Alex laughs.“Ha, _right_.”  
  
Ouch. Mulligan’s not about to wander _that_ cliff edge. He uncaps a clear alcohol solution - too rough to drink, even for him, but good enough to wash off a cut - and takes his sweet time soaking a clean rag in it, the air heavy with the grain-scent and protracted silence till the latter gets too uncomfortable for Hamilton to deal with.  
  
“Inns are expensive!” Hamilton blurts out loudly. That did not take long at all. “Inns are expensive,” he repeats, quieter, slightly ashamed. “I’ve no family to stay with and no money for a room, but there’s always someone who needs an extra pair of hands to help with their children or a fresh set of eyes to look over their finances. And I’m not gonna kick up a fuss about sleeping in an armchair or on the floor…so, I’ve been getting by with services rendered.”  
  
Mulligan nods, tilts Hamilton’s face to the candlelight with a hand under his chin. Bleeding stopped already but he scrutinises for a few second longer than necessary before he meets Hamilton’s eyes: Hamilton stares stubbornly back, his jaw tight. A familiar mask of anxious, proud defiance, set across the face of every kid who grew up hungry. Mulligan wore it himself for some years.  
  
“And tonight?” he prompts, voice neutral.

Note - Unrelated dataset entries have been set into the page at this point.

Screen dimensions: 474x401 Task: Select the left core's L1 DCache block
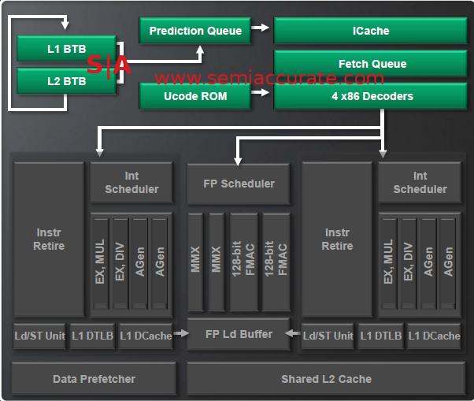coord(146,336)
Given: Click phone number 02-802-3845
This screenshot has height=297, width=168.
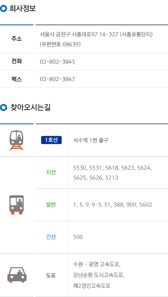Looking at the screenshot, I should [57, 62].
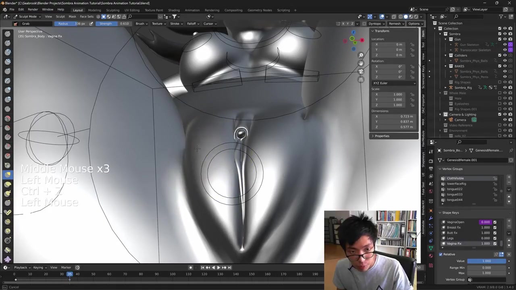Disable the Legs shape key checkbox
516x290 pixels.
(495, 238)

Hamilton wrinkles his nose unhappily. “A misunderstanding. Turns out the kind of _services_ he was expecting were ones that I wasn’t willing to offer. It was fine,” he reassures hurriedly, when Mulligan pauses with the alcohol rag halfway to Hamilton’s face and shoots him an alarmed look. ‘I think he was under the impression I had picked up on the implied terms of his offer. Which I had most definitely not. But he was just, y’know, too close. Not aggressive.”  
  
“Really, now?” says Mulligan, wiping the rag pointedly across the cut. Hamilton hisses, then shrugs.

“Well, okay, but in fairness, I did punch him first. He startled me, is all. I overreacted.”  


“I dunno about that. Sounds like he was more than willing to get up in your space then punch you right back just ‘cause you acted on instinct. Might’ve been a good call. Don’t let anybody think you aren’t ready to keep yourself safe.”  
  
“Could be right,” Hamilton concedes, reluctant. “Still. Now I’ve nowhere to sleep.”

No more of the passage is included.